- **TASK OBJECTIVE**:
Extract every one of the records below verbatim, keeping each line unchanged and in its original order.

- **RECORDS SHOWN**:
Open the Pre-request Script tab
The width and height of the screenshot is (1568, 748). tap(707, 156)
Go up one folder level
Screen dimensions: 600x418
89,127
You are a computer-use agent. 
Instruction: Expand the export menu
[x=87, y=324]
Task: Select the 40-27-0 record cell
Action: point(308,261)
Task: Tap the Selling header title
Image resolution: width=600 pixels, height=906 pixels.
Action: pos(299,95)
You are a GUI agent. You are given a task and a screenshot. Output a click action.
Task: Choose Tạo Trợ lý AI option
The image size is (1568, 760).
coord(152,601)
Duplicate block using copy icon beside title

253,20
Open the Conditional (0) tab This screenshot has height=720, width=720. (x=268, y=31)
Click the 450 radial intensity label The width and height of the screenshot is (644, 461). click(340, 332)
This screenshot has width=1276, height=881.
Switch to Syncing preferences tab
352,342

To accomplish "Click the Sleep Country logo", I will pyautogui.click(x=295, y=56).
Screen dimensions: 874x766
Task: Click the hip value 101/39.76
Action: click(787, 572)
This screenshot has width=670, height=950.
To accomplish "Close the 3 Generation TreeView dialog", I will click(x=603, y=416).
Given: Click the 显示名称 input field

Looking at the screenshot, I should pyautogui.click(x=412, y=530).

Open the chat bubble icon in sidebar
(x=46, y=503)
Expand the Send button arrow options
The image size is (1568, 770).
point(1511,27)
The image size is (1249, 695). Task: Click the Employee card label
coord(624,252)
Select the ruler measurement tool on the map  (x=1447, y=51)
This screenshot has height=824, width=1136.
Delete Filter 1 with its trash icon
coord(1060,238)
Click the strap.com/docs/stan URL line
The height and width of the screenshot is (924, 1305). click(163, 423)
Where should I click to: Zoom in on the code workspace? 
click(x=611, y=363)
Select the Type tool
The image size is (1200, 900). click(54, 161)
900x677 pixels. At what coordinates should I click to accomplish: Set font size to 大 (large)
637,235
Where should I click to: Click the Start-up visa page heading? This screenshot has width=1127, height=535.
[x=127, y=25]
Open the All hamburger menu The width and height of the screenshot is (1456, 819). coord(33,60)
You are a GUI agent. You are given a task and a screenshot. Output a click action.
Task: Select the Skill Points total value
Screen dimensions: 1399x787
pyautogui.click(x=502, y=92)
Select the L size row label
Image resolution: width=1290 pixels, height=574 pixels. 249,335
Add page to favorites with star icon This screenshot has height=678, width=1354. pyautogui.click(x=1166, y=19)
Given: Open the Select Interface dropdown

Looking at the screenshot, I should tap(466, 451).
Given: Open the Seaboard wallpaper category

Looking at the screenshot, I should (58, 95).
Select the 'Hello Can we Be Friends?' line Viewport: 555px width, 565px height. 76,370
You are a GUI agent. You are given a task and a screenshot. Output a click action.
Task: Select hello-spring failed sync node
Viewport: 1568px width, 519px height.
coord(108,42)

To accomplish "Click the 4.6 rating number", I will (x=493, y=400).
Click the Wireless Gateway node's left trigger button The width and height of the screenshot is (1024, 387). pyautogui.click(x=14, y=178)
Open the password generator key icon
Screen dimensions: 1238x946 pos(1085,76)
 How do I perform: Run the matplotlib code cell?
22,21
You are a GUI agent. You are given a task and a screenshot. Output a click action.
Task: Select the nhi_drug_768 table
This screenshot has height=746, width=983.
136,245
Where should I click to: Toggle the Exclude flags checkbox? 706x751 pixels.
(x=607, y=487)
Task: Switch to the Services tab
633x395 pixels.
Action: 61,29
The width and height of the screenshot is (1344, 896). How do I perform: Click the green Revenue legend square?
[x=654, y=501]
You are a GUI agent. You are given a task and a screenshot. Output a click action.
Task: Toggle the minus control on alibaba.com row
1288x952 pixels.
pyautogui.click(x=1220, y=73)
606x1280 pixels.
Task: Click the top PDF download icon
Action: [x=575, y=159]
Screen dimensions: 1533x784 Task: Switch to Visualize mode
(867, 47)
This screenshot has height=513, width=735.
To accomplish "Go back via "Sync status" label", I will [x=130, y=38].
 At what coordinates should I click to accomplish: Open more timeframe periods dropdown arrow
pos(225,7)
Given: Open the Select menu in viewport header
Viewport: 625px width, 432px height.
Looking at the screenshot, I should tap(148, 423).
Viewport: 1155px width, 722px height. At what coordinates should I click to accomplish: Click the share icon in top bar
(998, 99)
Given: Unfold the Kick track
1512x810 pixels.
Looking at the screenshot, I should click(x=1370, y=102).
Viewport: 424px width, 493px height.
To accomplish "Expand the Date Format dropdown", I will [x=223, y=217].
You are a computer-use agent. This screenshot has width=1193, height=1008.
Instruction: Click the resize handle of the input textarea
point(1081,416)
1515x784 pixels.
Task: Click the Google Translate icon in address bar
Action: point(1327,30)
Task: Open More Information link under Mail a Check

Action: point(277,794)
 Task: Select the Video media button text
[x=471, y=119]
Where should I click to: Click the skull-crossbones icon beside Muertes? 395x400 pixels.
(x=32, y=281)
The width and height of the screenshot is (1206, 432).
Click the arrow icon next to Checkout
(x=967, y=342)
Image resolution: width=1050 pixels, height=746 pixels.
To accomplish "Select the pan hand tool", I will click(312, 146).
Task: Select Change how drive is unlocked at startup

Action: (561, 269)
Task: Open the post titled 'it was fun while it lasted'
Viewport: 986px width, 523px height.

- **SOLUTION**:
Open the Pre-request Script tab
The width and height of the screenshot is (1568, 748). tap(707, 156)
Go up one folder level
Screen dimensions: 600x418
89,127
You are a computer-use agent. 
Instruction: Expand the export menu
[x=87, y=324]
Task: Select the 40-27-0 record cell
Action: point(308,261)
Task: Tap the Selling header title
Image resolution: width=600 pixels, height=906 pixels.
Action: pos(299,95)
You are a GUI agent. You are given a task and a screenshot. Output a click action.
Task: Choose Tạo Trợ lý AI option
The image size is (1568, 760).
coord(152,601)
Duplicate block using copy icon beside title

253,20
Open the Conditional (0) tab This screenshot has height=720, width=720. (x=268, y=31)
Click the 450 radial intensity label The width and height of the screenshot is (644, 461). click(340, 332)
This screenshot has width=1276, height=881.
Switch to Syncing preferences tab
352,342

To accomplish "Click the Sleep Country logo", I will pyautogui.click(x=295, y=56).
Screen dimensions: 874x766
Task: Click the hip value 101/39.76
Action: click(787, 572)
This screenshot has width=670, height=950.
To accomplish "Close the 3 Generation TreeView dialog", I will click(x=603, y=416).
Given: Click the 显示名称 input field

Looking at the screenshot, I should pyautogui.click(x=412, y=530).

Open the chat bubble icon in sidebar
(x=46, y=503)
Expand the Send button arrow options
The image size is (1568, 770).
point(1511,27)
The image size is (1249, 695). Task: Click the Employee card label
coord(624,252)
Select the ruler measurement tool on the map  (x=1447, y=51)
This screenshot has height=824, width=1136.
Delete Filter 1 with its trash icon
coord(1060,238)
Click the strap.com/docs/stan URL line
The height and width of the screenshot is (924, 1305). click(163, 423)
Where should I click to: Zoom in on the code workspace? 
click(x=611, y=363)
Select the Type tool
The image size is (1200, 900). click(54, 161)
900x677 pixels. At what coordinates should I click to accomplish: Set font size to 大 (large)
637,235
Where should I click to: Click the Start-up visa page heading? This screenshot has width=1127, height=535.
[x=127, y=25]
Open the All hamburger menu The width and height of the screenshot is (1456, 819). coord(33,60)
You are a GUI agent. You are given a task and a screenshot. Output a click action.
Task: Select the Skill Points total value
Screen dimensions: 1399x787
pyautogui.click(x=502, y=92)
Select the L size row label
Image resolution: width=1290 pixels, height=574 pixels. 249,335
Add page to favorites with star icon This screenshot has height=678, width=1354. pyautogui.click(x=1166, y=19)
Given: Open the Select Interface dropdown

Looking at the screenshot, I should tap(466, 451).
Given: Open the Seaboard wallpaper category

Looking at the screenshot, I should (58, 95).
Select the 'Hello Can we Be Friends?' line Viewport: 555px width, 565px height. 76,370
You are a GUI agent. You are given a task and a screenshot. Output a click action.
Task: Select hello-spring failed sync node
Viewport: 1568px width, 519px height.
coord(108,42)

To accomplish "Click the 4.6 rating number", I will (x=493, y=400).
Click the Wireless Gateway node's left trigger button The width and height of the screenshot is (1024, 387). pyautogui.click(x=14, y=178)
Open the password generator key icon
Screen dimensions: 1238x946 pos(1085,76)
 How do I perform: Run the matplotlib code cell?
22,21
You are a GUI agent. You are given a task and a screenshot. Output a click action.
Task: Select the nhi_drug_768 table
This screenshot has height=746, width=983.
136,245
Where should I click to: Toggle the Exclude flags checkbox? 706x751 pixels.
(x=607, y=487)
Task: Switch to the Services tab
633x395 pixels.
Action: 61,29
The width and height of the screenshot is (1344, 896). How do I perform: Click the green Revenue legend square?
[x=654, y=501]
You are a GUI agent. You are given a task and a screenshot. Output a click action.
Task: Toggle the minus control on alibaba.com row
1288x952 pixels.
pyautogui.click(x=1220, y=73)
606x1280 pixels.
Task: Click the top PDF download icon
Action: [x=575, y=159]
Screen dimensions: 1533x784 Task: Switch to Visualize mode
(867, 47)
This screenshot has height=513, width=735.
To accomplish "Go back via "Sync status" label", I will [x=130, y=38].
 At what coordinates should I click to accomplish: Open more timeframe periods dropdown arrow
pos(225,7)
Given: Open the Select menu in viewport header
Viewport: 625px width, 432px height.
Looking at the screenshot, I should tap(148, 423).
Viewport: 1155px width, 722px height. At what coordinates should I click to accomplish: Click the share icon in top bar
(998, 99)
Given: Unfold the Kick track
1512x810 pixels.
Looking at the screenshot, I should click(x=1370, y=102).
Viewport: 424px width, 493px height.
To accomplish "Expand the Date Format dropdown", I will [x=223, y=217].
You are a computer-use agent. This screenshot has width=1193, height=1008.
Instruction: Click the resize handle of the input textarea
point(1081,416)
1515x784 pixels.
Task: Click the Google Translate icon in address bar
Action: point(1327,30)
Task: Open More Information link under Mail a Check

Action: point(277,794)
 Task: Select the Video media button text
[x=471, y=119]
Where should I click to: Click the skull-crossbones icon beside Muertes? 395x400 pixels.
(x=32, y=281)
The width and height of the screenshot is (1206, 432).
Click the arrow icon next to Checkout
(x=967, y=342)
Image resolution: width=1050 pixels, height=746 pixels.
To accomplish "Select the pan hand tool", I will click(312, 146).
Task: Select Change how drive is unlocked at startup

Action: (561, 269)
Task: Open the post titled 'it was fun while it lasted'
Viewport: 986px width, 523px height.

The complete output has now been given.